*** RECORDS FOR THIS EXERCISE ***

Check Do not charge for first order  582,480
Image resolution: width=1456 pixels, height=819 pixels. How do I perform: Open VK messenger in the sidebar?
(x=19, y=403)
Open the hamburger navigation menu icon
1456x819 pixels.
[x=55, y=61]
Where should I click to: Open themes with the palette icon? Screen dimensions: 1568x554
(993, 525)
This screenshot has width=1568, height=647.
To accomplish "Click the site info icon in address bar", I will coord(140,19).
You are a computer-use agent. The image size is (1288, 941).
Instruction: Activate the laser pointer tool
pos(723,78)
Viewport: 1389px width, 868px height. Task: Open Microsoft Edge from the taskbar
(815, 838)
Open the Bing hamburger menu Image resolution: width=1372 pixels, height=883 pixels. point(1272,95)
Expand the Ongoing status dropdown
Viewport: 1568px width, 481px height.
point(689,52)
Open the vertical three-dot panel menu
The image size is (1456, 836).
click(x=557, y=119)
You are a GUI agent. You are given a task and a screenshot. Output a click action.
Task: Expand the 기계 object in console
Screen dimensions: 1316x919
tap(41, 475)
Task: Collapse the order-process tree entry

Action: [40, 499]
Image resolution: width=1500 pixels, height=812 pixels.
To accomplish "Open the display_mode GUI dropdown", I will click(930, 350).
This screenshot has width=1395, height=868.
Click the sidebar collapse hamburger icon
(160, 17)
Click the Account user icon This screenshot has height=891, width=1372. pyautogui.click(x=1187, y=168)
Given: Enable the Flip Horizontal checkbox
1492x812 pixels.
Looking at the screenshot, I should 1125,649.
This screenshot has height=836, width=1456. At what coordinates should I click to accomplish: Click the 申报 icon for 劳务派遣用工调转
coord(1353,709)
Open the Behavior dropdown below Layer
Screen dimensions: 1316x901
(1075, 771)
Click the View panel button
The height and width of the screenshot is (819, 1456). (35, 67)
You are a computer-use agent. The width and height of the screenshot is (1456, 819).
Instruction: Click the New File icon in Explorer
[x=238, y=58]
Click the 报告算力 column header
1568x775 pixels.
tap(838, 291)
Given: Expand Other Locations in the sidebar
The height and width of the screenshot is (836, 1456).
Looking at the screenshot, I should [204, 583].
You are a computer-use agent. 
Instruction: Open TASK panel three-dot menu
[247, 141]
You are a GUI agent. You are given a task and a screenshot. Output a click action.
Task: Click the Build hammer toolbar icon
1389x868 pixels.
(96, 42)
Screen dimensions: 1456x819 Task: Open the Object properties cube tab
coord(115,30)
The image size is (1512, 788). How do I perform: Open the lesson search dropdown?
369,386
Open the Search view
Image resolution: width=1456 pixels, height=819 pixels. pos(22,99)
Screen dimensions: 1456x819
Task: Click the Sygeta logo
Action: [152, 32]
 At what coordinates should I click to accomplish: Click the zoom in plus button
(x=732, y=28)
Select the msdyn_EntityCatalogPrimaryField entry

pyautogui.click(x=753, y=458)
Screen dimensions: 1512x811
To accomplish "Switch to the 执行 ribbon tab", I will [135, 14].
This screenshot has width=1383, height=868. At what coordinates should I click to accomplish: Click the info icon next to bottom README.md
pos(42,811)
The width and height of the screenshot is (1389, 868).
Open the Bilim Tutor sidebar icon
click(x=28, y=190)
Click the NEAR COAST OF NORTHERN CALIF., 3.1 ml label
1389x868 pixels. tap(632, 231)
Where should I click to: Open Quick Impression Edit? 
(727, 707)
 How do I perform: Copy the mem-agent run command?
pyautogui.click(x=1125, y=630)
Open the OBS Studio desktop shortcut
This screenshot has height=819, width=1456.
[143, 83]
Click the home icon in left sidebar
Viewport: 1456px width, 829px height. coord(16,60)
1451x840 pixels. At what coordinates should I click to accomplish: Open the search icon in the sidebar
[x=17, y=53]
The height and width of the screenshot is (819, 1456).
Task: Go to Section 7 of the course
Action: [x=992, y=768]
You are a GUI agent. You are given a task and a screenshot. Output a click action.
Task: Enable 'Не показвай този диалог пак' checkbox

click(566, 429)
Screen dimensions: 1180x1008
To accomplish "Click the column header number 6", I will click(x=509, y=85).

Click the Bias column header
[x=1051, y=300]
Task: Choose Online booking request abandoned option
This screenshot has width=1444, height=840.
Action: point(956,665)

*** End of RECORDS FOR THIS EXERCISE ***

[WORK INSTRUCTION]: Copy out every record again, letter for letter.

[TASK ANSWER]:
Check Do not charge for first order  582,480
Image resolution: width=1456 pixels, height=819 pixels. How do I perform: Open VK messenger in the sidebar?
(x=19, y=403)
Open the hamburger navigation menu icon
1456x819 pixels.
[x=55, y=61]
Where should I click to: Open themes with the palette icon? Screen dimensions: 1568x554
(993, 525)
This screenshot has width=1568, height=647.
To accomplish "Click the site info icon in address bar", I will coord(140,19).
You are a computer-use agent. The image size is (1288, 941).
Instruction: Activate the laser pointer tool
pos(723,78)
Viewport: 1389px width, 868px height. Task: Open Microsoft Edge from the taskbar
(815, 838)
Open the Bing hamburger menu Image resolution: width=1372 pixels, height=883 pixels. point(1272,95)
Expand the Ongoing status dropdown
Viewport: 1568px width, 481px height.
point(689,52)
Open the vertical three-dot panel menu
The image size is (1456, 836).
click(x=557, y=119)
You are a GUI agent. You are given a task and a screenshot. Output a click action.
Task: Expand the 기계 object in console
Screen dimensions: 1316x919
tap(41, 475)
Task: Collapse the order-process tree entry

Action: [40, 499]
Image resolution: width=1500 pixels, height=812 pixels.
To accomplish "Open the display_mode GUI dropdown", I will click(930, 350).
This screenshot has width=1395, height=868.
Click the sidebar collapse hamburger icon
(160, 17)
Click the Account user icon This screenshot has height=891, width=1372. pyautogui.click(x=1187, y=168)
Given: Enable the Flip Horizontal checkbox
1492x812 pixels.
Looking at the screenshot, I should 1125,649.
This screenshot has height=836, width=1456. At what coordinates should I click to accomplish: Click the 申报 icon for 劳务派遣用工调转
coord(1353,709)
Open the Behavior dropdown below Layer
Screen dimensions: 1316x901
(1075, 771)
Click the View panel button
The height and width of the screenshot is (819, 1456). (35, 67)
You are a computer-use agent. The width and height of the screenshot is (1456, 819).
Instruction: Click the New File icon in Explorer
[x=238, y=58]
Click the 报告算力 column header
1568x775 pixels.
tap(838, 291)
Given: Expand Other Locations in the sidebar
The height and width of the screenshot is (836, 1456).
Looking at the screenshot, I should [204, 583].
You are a computer-use agent. 
Instruction: Open TASK panel three-dot menu
[247, 141]
You are a GUI agent. You are given a task and a screenshot. Output a click action.
Task: Click the Build hammer toolbar icon
1389x868 pixels.
(96, 42)
Screen dimensions: 1456x819 Task: Open the Object properties cube tab
coord(115,30)
The image size is (1512, 788). How do I perform: Open the lesson search dropdown?
369,386
Open the Search view
Image resolution: width=1456 pixels, height=819 pixels. pos(22,99)
Screen dimensions: 1456x819
Task: Click the Sygeta logo
Action: [152, 32]
 At what coordinates should I click to accomplish: Click the zoom in plus button
(x=732, y=28)
Select the msdyn_EntityCatalogPrimaryField entry

pyautogui.click(x=753, y=458)
Screen dimensions: 1512x811
To accomplish "Switch to the 执行 ribbon tab", I will [135, 14].
This screenshot has width=1383, height=868. At what coordinates should I click to accomplish: Click the info icon next to bottom README.md
pos(42,811)
The width and height of the screenshot is (1389, 868).
Open the Bilim Tutor sidebar icon
click(x=28, y=190)
Click the NEAR COAST OF NORTHERN CALIF., 3.1 ml label
1389x868 pixels. tap(632, 231)
Where should I click to: Open Quick Impression Edit? 
(727, 707)
 How do I perform: Copy the mem-agent run command?
pyautogui.click(x=1125, y=630)
Open the OBS Studio desktop shortcut
This screenshot has height=819, width=1456.
[143, 83]
Click the home icon in left sidebar
Viewport: 1456px width, 829px height. coord(16,60)
1451x840 pixels. At what coordinates should I click to accomplish: Open the search icon in the sidebar
[x=17, y=53]
The height and width of the screenshot is (819, 1456).
Task: Go to Section 7 of the course
Action: [x=992, y=768]
You are a GUI agent. You are given a task and a screenshot. Output a click action.
Task: Enable 'Не показвай този диалог пак' checkbox

click(566, 429)
Screen dimensions: 1180x1008
To accomplish "Click the column header number 6", I will click(x=509, y=85).

Click the Bias column header
[x=1051, y=300]
Task: Choose Online booking request abandoned option
This screenshot has width=1444, height=840.
Action: point(956,665)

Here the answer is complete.